Session: 111. Hemoglobinopathies, excluding Thalassemia: Sickle Cell Disease - Therapeutic Interventions
Methods: TAPS was a Phase III multicentre, pragmatic, randomised controlled trial with a parallel group sequential superiority design, carried out between November 2007 and March 2011 at 22 sites in the UK, Netherlands and Canada. Eligible patients had HbSS or HbSβ0thal, were aged one year or more and were having low risk (eg adenoidectomy, dental surgery) or medium risk (eg joint replacement, cholecystectomy, tonsillectomy) elective surgery. Patients were excluded if they had a haemoglobin (Hb) <6.5g/dl, had received a blood transfusion within the last 3 months or had severe SCD. Patients were randomly assigned to Arm A, which received no pre-operative transfusion, or Arm B, which received a top-up transfusion if Hb<9g/dl or a partial exchange if Hb≥9g/dl. Sites followed their own standards for all other aspects of peri-operative care, although guidance was provided. The primary outcome was all significant complications between randomisation and 30 days post surgery as defined in the protocol. These were sent blinded to the End-Point Review Panel for final classification. Complications which were life-threatening, or resulted in death or persistent or significant incapacity/disability and other important medical events were also recorded as Serious Adverse Events (SAEs) and were reviewed by an Independent Data Monitoring Committee (IDMC). Due to a major imbalance in the number of SAEs between treatment groups, the trial was terminated early following an IDMC recommendation.

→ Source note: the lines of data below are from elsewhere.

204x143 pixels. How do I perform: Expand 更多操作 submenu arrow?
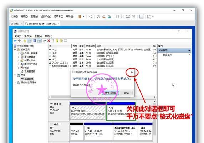189,55
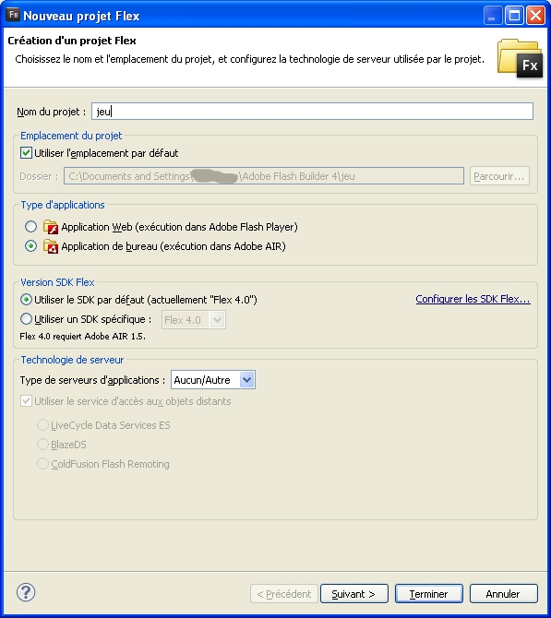Click the Nom du projet text field

click(x=312, y=111)
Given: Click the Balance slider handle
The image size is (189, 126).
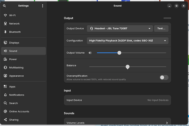Looking at the screenshot, I should (128, 67).
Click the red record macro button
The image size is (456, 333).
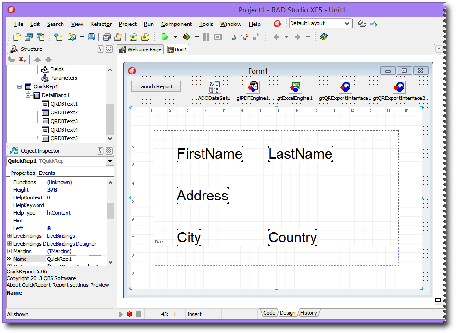point(129,314)
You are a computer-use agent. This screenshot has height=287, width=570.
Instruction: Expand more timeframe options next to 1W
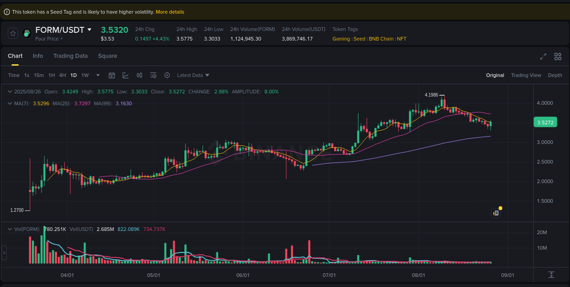click(x=97, y=75)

Results: 333 patients were screened for the trial and 70 patients were randomised at the time the trial was terminated. Thirty three completed 30 day follow up in Arm A and 34 in Arm B. Both groups were comparable with respect to age, gender, severity of SCD, type of surgery and baseline Hb. Only 13 patients had low risk surgery. The pre-operative (post-transfusion) Hb was higher in Arm B (9.7g/dl vs 7.7g/dl) and 5 patients in Arm B received partial exchange transfusion with a mean pre-operative HbS% of 47.2%. There were no differences in peri-operative management, including fluid support and oxygen therapy, between the two groups.
There were 11 SAEs (33%) in patients who did not receive a pre-operative transfusion, compared to only 1 SAE (3%) in patients who did receive a top-up transfusion or partial exchange. Eleven of the SAEs were Acute Chest Syndrome (ACS). Patients in the no pre-operative transfusion group also had more significant complications (13/33, 39%), which included SAEs, as compared to patients in the top-up/exchange group (5/34, 15%).

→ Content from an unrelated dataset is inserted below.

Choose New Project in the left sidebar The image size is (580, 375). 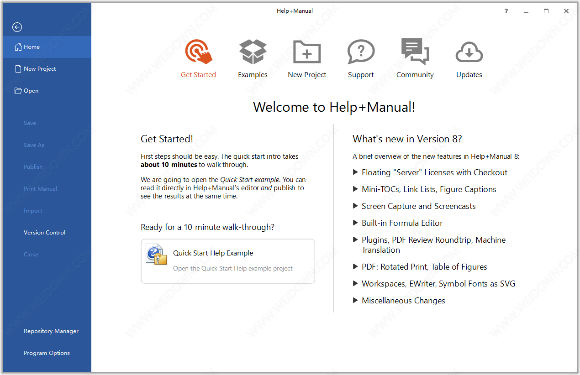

Type of surgery: 58% of patients underwent abdominal or ENT surgery. Four out of 13 patients (31%) who had Abdominal surgery in Arm A had ACS events compared to none out of 10 patients in Arm B. Out of the 9 patients who had Tonsillectomy in Arm A, 3 patients had ACS events (33%) compared to none in 7 patients in Arm B.
Discussion: This RCT has shown a large increase in SAEs in un-transfused patients with HbSS and HbSβ0thal having low and moderate risk surgery. In particular there was a striking increase in ACS, a potentially life-threatening complication. We therefore recommend that pre-operative transfusion should be strongly considered for patients with HbSS and HbSβ0thal undergoing moderate risk surgery, in particular abdominal surgery and tonsillectomy. There was no evidence of increased benefit of exchange transfusion over top-up, although numbers were small, and exchange transfusions should be reserved for patients with a Hb>9g/dl. There is insufficient evidence to reach a conclusion on the role of pre-operative transfusion in other types of surgery or in patients with other sickle genotypes. Pre-operative transfusion in these patients should be decided on a case by case basis.
Acknowledgement: submitted on behalf of the TAPS Trial Investigators.
Disclosures: No relevant conflicts of interest to declare.